Changes have been made, heatmap has been changed and parameter add.tree instead of tree layout
I simplified the code a lot. Check that it still works as expected. Also run BiocCheck::BiocCheck() and fix issues related to this added R file (especially, do not exceed 80 characters in line width). Also use inheritParam tag in the documentation.
Thing to discuss: should rank
be row.var
? --> variable defining a column from rowData. That is what it is doing currently
Thing to discuss: should
rank
berow.var
? --> variable defining a column from rowData. That is what it is doing currently
Yes I believe this would make more sense
Seems good.
But we could also still create a parameter rank that agglomerates tree as in the other functions
But we could also still create a parameter rank that agglomerates tree as in the other functions
If we agglomerate the data, we lose the match between loadings and rows. Loadings are for features of un-agglomerated data --> that is my first impression, check if that is correct
But we could also still create a parameter rank that agglomerates tree as in the other functions
If we agglomerate the data, we lose the match between loadings and rows. Loadings are for features of un-agglomerated data --> that is my first impression, check if that is correct
Yes that's right, agglomeration has to be done before performing the reduction method
1) I removed authors. See the issue: https://github.com/microbiome/mia/issues/628 2) You should perform first agglomeration and then transform the data (fixed) 3) I added a check that the feature names match in tree heatmap
Looks very nice. Are you interested in updating OMA: https://microbiome.github.io/OMA/docs/devel/pages/beta_diversity.html#sec-dbrda-workflow
If I remember correctly, there were some error?
Looks very nice. Are you interested in updating OMA: https://microbiome.github.io/OMA/docs/devel/pages/beta_diversity.html#sec-dbrda-workflow
If I remember correctly, there were some error?
I will update using this function, I found same results when plotting. Also this example shows how to retrieve the loadings (for now we can plot only by getting matrix and then giving the matrix to plot).

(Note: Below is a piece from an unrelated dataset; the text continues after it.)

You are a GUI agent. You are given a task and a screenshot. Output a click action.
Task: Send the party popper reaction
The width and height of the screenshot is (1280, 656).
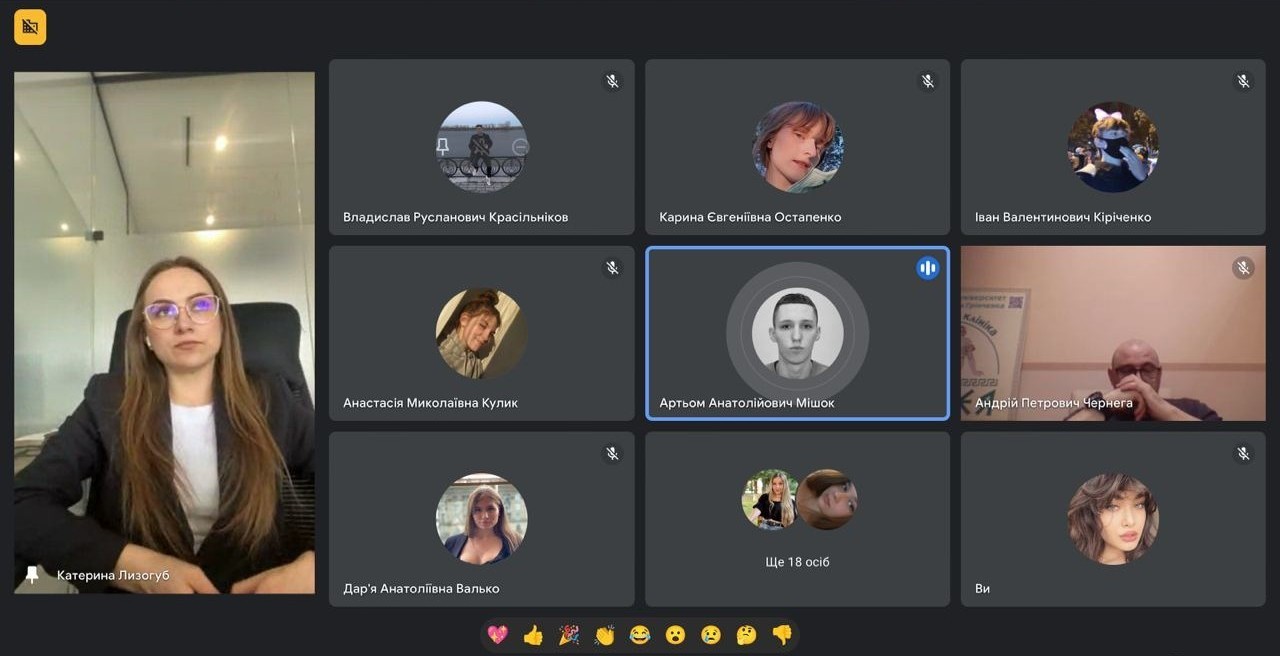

According to #92, we need a way to plot feature loadings after performing a reduction method by several ways. Here is a first version with PCA that plots feature loadings in 4 different ways : Tree, Barplot, Screeplot & Heatmap. This will be available for LDA & NMF as soon as it is possible to retrieve loadings matrix from reducedDim slot. There are parameters that can be added so that we can talk about it (for example the number of features plotted). The parameter method is probably doomed to disappear as we will be able to recognize which method has been used in the reducedDim slot. There are examples for NMF & LDA at the end for now without using the function. This will need examples in OMA and strong documentation in order to tell people how to use this function (agglomerate tree if plotting the tree, only plotting few features, ...). It is currently possible to give either loadings matrix or TSE object to plot.
I will add tests & generate documentation also later.